- _WHAT YOU SHOULD DO_:
Going line by line through the entries below, count those that contain "Given". Give the number by itself.

Stored data entries:
*** Begin section ***

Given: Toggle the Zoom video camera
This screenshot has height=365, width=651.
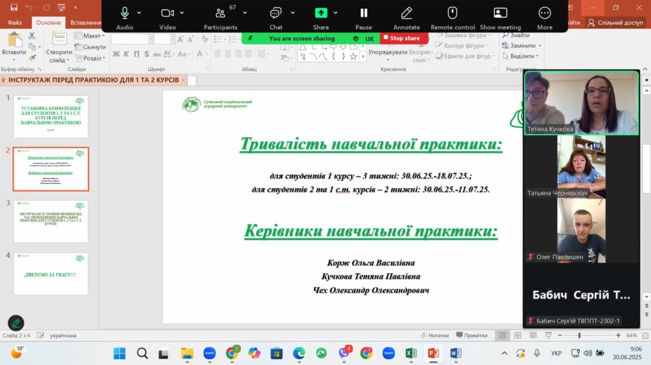Looking at the screenshot, I should [x=167, y=13].
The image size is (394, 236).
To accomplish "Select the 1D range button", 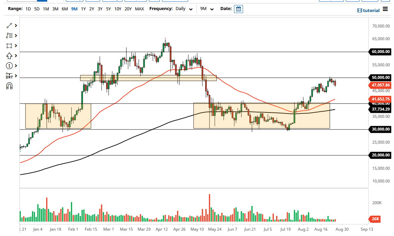I will [28, 9].
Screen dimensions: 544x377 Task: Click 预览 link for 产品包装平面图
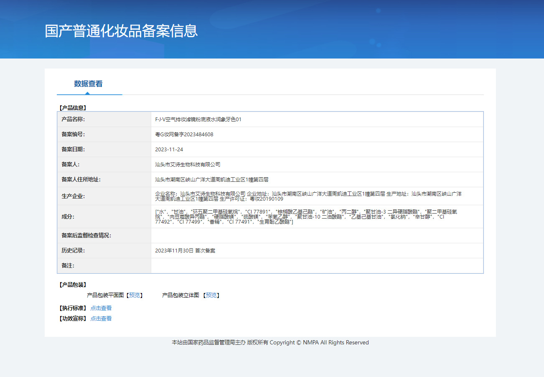coord(135,295)
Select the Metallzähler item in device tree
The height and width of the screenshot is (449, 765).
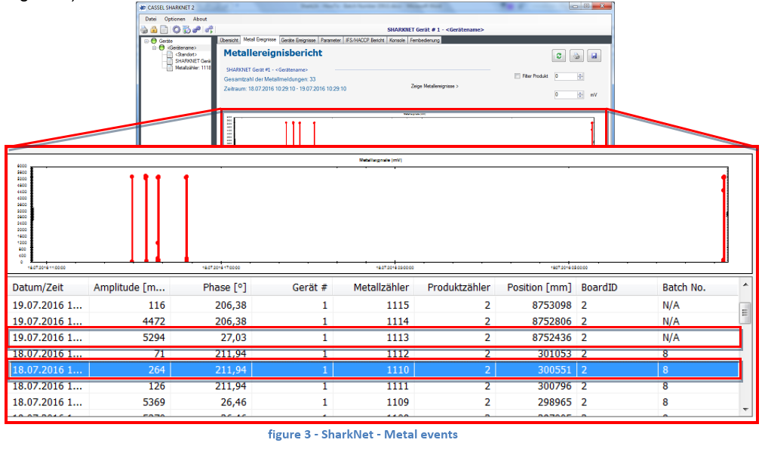point(191,67)
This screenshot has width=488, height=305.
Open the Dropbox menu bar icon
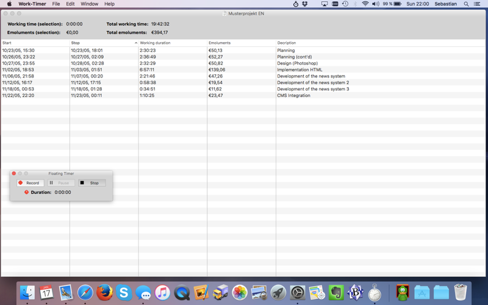tap(304, 4)
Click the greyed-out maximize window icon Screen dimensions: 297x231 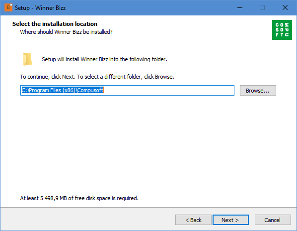coord(262,8)
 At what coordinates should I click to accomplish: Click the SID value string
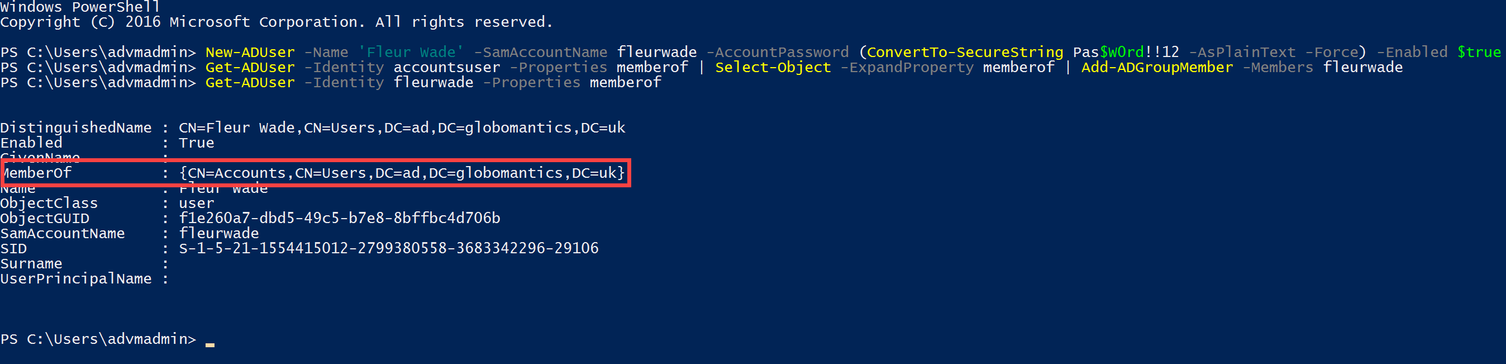(x=388, y=248)
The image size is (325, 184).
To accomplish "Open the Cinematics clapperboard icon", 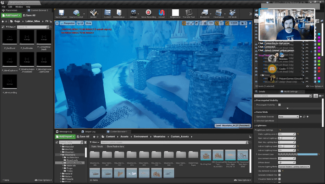I will point(219,13).
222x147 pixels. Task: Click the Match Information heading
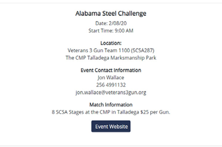click(x=111, y=105)
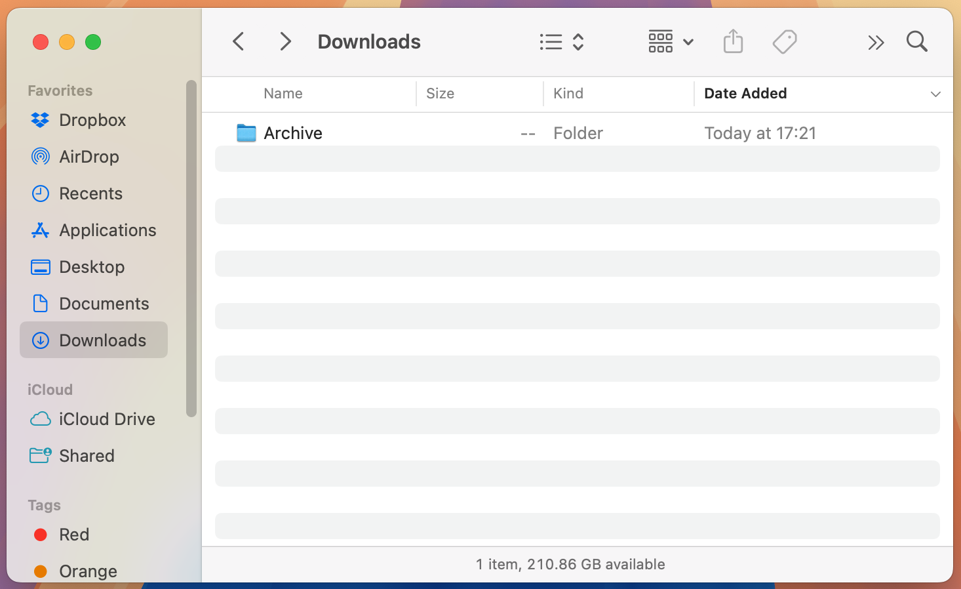Screen dimensions: 961x589
Task: Open the search magnifier icon
Action: pos(916,42)
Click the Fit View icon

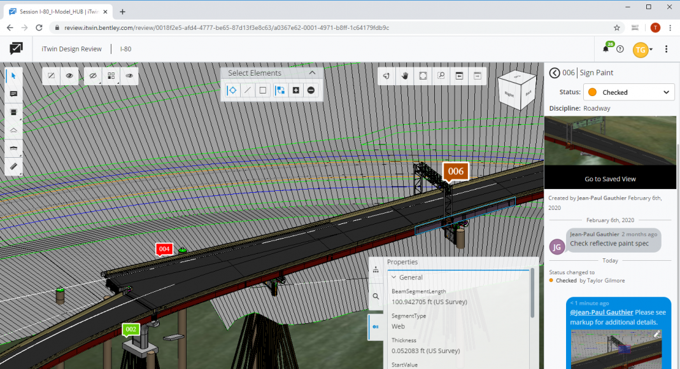423,76
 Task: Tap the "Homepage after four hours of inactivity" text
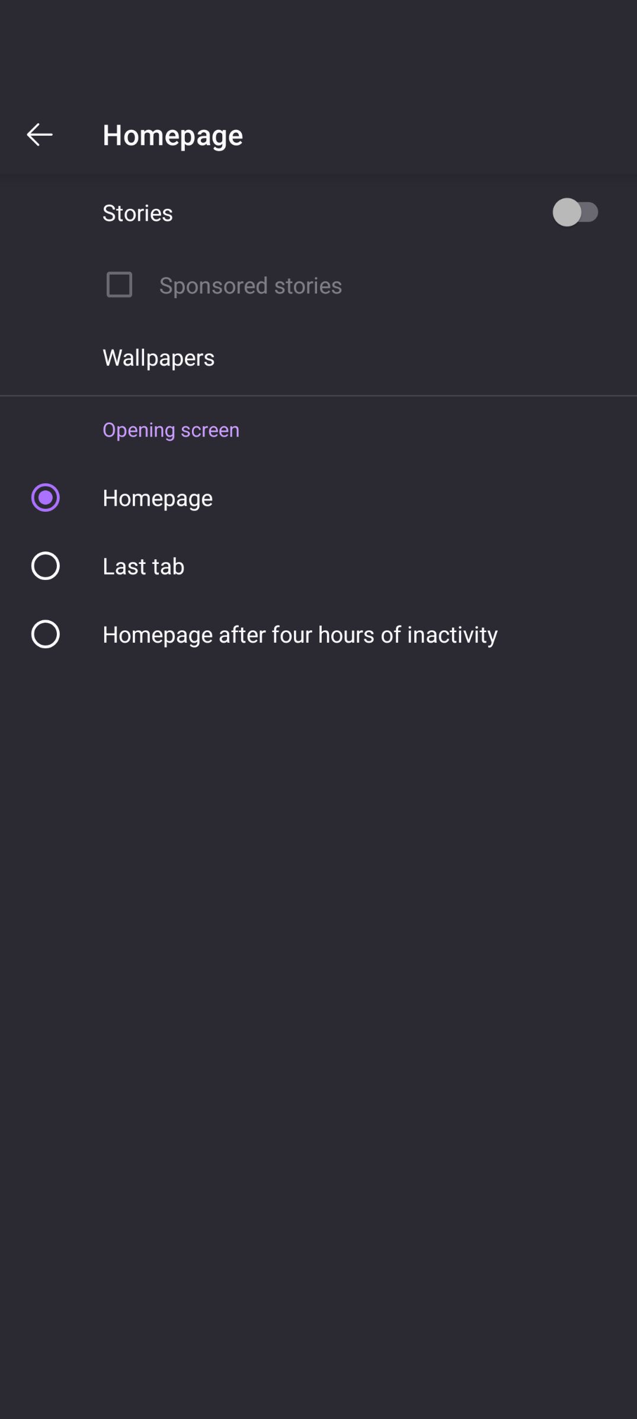tap(300, 634)
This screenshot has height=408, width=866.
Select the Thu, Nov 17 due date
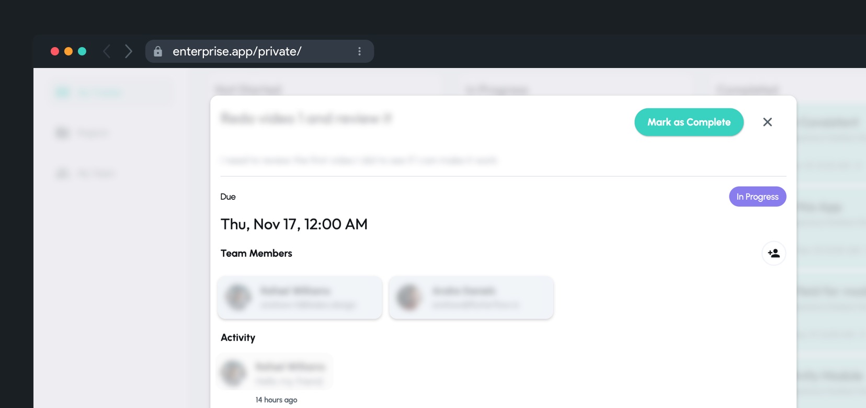294,224
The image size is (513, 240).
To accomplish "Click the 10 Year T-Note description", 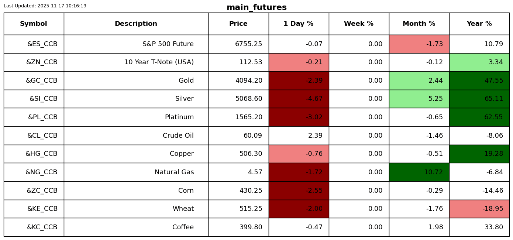I will tap(159, 62).
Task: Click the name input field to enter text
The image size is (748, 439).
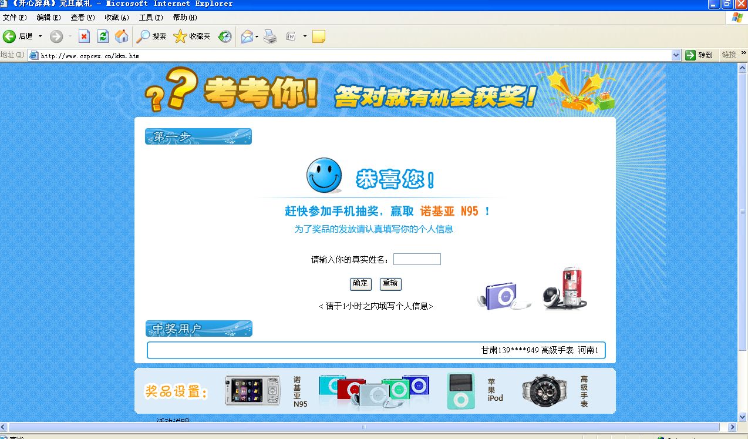Action: tap(417, 259)
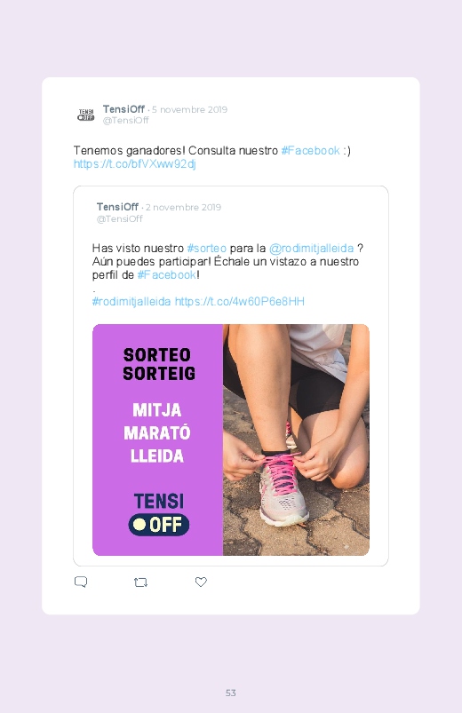Click the 5 novembre 2019 timestamp
Image resolution: width=462 pixels, height=713 pixels.
coord(189,109)
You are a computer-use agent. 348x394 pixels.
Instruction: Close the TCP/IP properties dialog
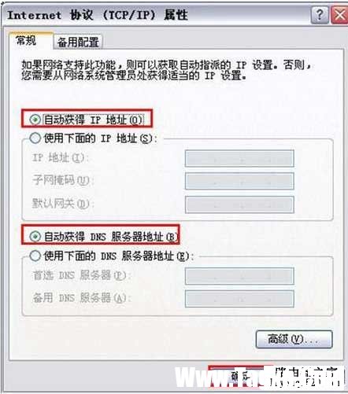[339, 15]
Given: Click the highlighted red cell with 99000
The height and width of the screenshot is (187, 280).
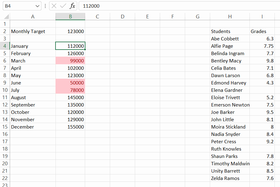Looking at the screenshot, I should tap(70, 61).
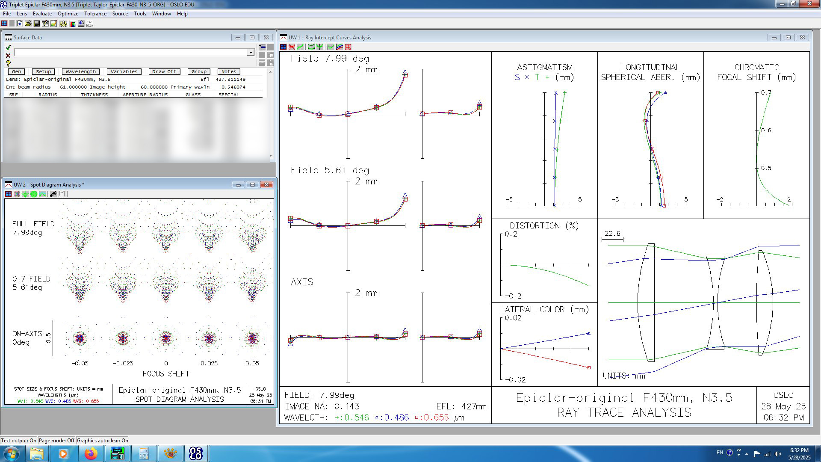The image size is (821, 462).
Task: Open Firefox from the taskbar
Action: (90, 453)
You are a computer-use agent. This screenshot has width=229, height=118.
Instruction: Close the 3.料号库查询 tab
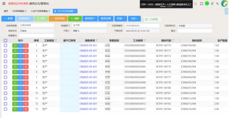point(26,11)
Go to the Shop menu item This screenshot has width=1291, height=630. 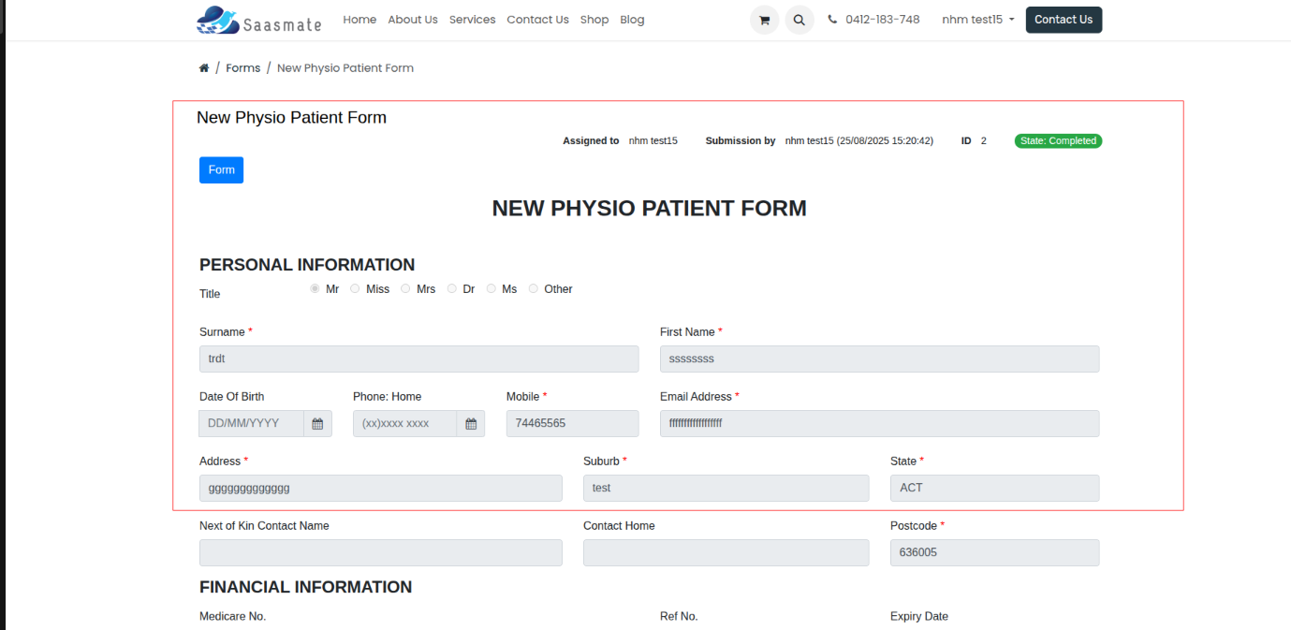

*** End section ***

- _SOLUTION_:
2